Bill Zeigler, senior vice president of animal program at Brookfield Zoo, and Kenneth Kaemmerer, curator of mammals for the Pittsburgh Zoo & PPG Aquarium, joined Worldview host Jerome McDonnell to discuss the plight of this strange mammal.

A Thai customs official display some of the 136 pangolins and 450 kgs. (992 lbs.) of pangolin scales it seized, estimated to be worth over 2.5 million baht (USD$75,278), in Bangkok on Thursday, Aug. 31, 2017. (AP Photo/Sakchai Lalit)

What is a pangolin?

Bill Zeigler: A pangolin is also called a scaly anteater that eats ants and termites. It ranges in size from a small one being about 8 pounds and probably 32 inches long — covered in scales, except on the belly — to the giant pangolin … that can weigh up to 65 or 70 pounds. They’re very unique.

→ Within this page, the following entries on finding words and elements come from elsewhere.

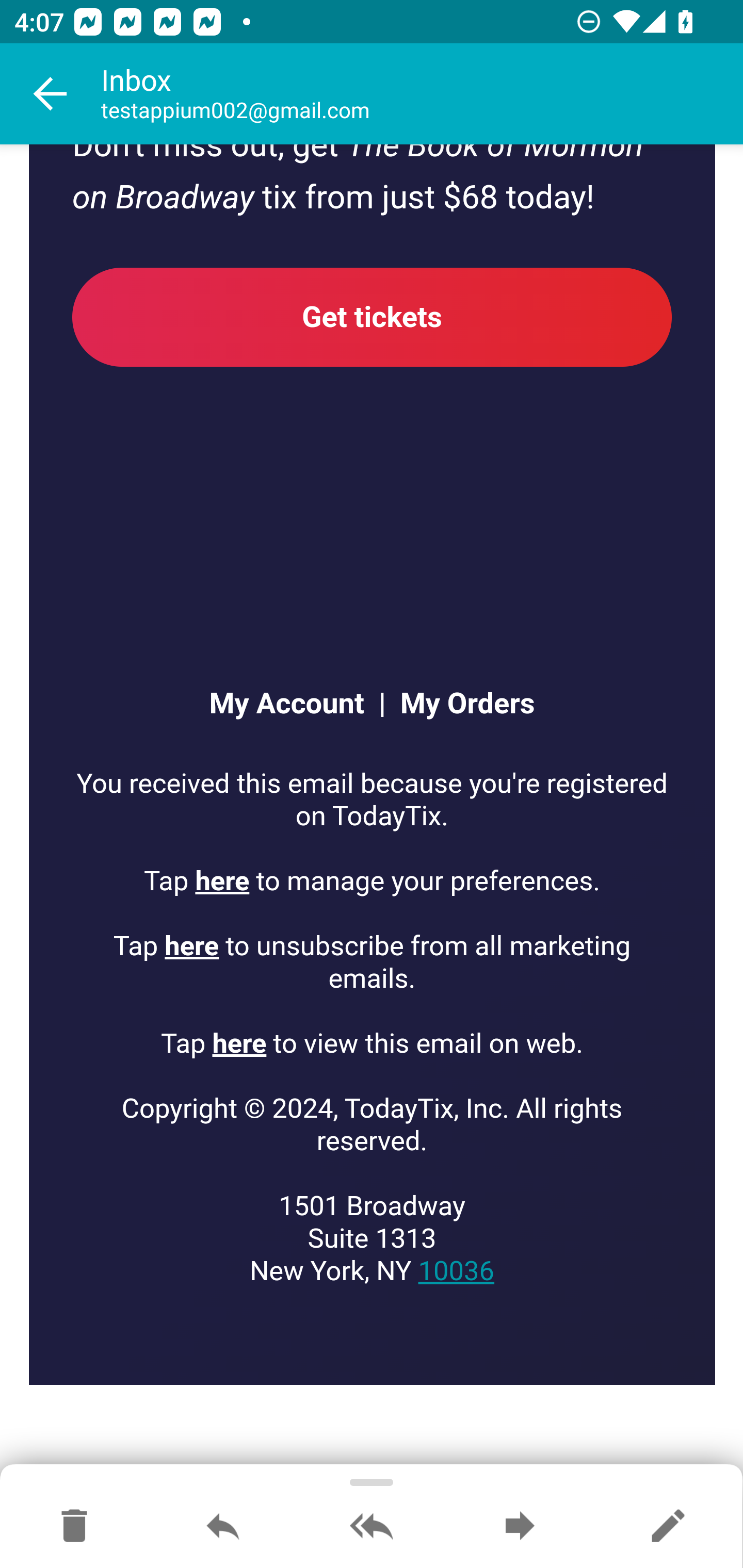
Navigate up (50, 93)
Inbox testappium002@gmail.com (422, 93)
Get tickets (372, 317)
My Account  | (296, 704)
  My Orders (460, 704)
here (222, 880)
here (192, 946)
here (239, 1044)
10036 (455, 1271)
Move to Deleted (74, 1527)
Reply (222, 1527)
Reply all (371, 1527)
Forward (519, 1527)
Reply as new (667, 1527)
Given the description of an element on the screen output the (x, y) to click on. 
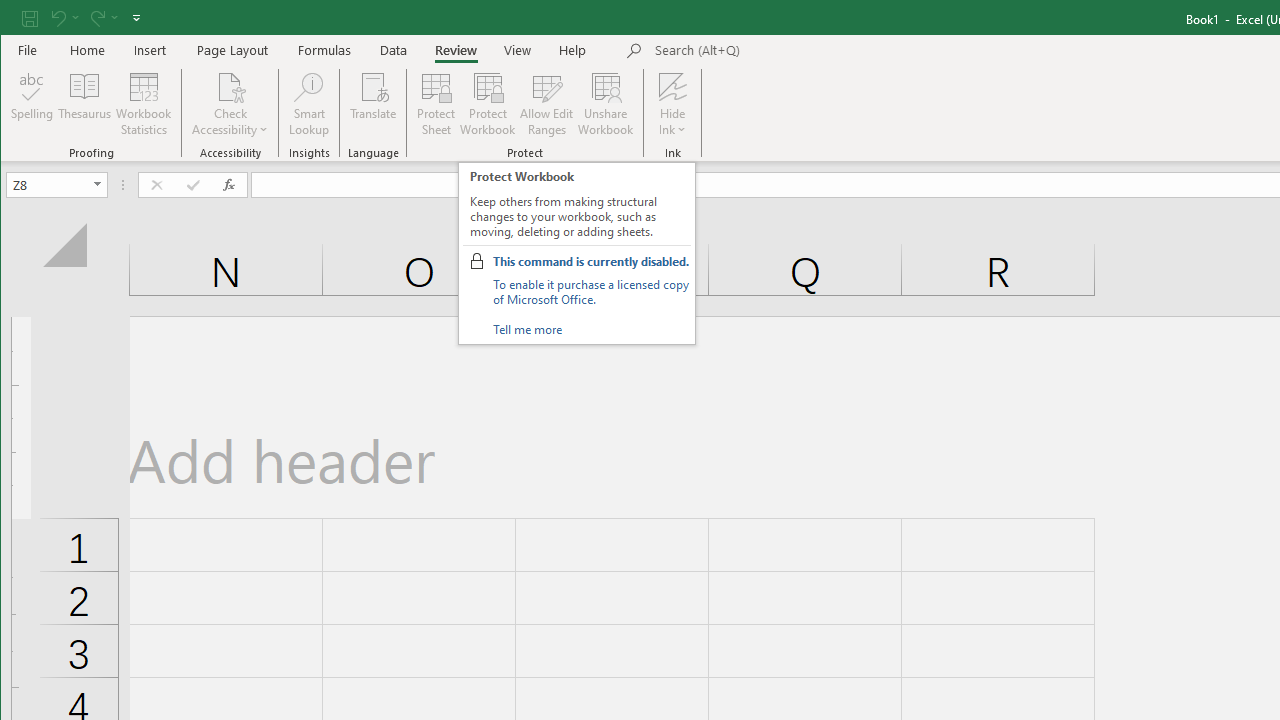
Open (98, 184)
Thesaurus... (84, 104)
Workbook Statistics (143, 104)
Protect Sheet... (436, 104)
Customize Quick Access Toolbar (136, 17)
Class: NetUIImage (476, 260)
Allow Edit Ranges (547, 104)
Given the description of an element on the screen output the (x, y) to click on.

Kenneth Kaemmerer: If you think about a pine cone with a nose and a tail, that’s kind of what you’re [looking at]. There are people that become very enthralled with these and become big fans, but they are very cute and they are totally inoffensive. They’re defense is to curl up into a ball and just expose their scales to predators like lions or tigers, and they do quite well. But unfortunately, that doesn’t do anything against man who simply just picks them up and puts them in a sack. And that’s what’s hurting them in the modern era.

A pangolin from the Johannesburg Wildlife Veterinary Hospital forages for food on March 16, 2018. (AP Photo/Denis Farrell)

Why they’re endangered

Zeigler: They’ve been thought to have medicinal purposes. If you’re familiar with rhino horn, a lot of Asian cultures believe you can grind these things up and they may cure insomnia, migraines — and I even read once that rhino water could cure insanity.

And the pangolins, unfortunately, are in the same role. The scales are believed to be able to cure all kinds of ills, and of course, the scales are nothing more than keratin — like your fingernail — which is what the rhino horn’s made of. It really has absolutely no capability of curing anything, but because the cultures have thought this and utilized pangolins for hundreds of years, it’s difficult to change that mindset.

What can we do as institutions to begin to change that culture of demand? And unfortunately, it’s something we need to do relatively quick because of the pressure on the pangolins, it takes a generation — sometimes two generations — to change culture.

How they’re often captured

Zeigler: They’re hunted all over, especially in West-Central Africa, and usually you get one or two brokers that are in one country that has feelers out in other countries where they’re buying these animals from the villagers and the farmers that actually get out in the wild. They come across them and they get offered an amount of money that goes way beyond their normal income, and they gather them up to central locations and then try and ship them off.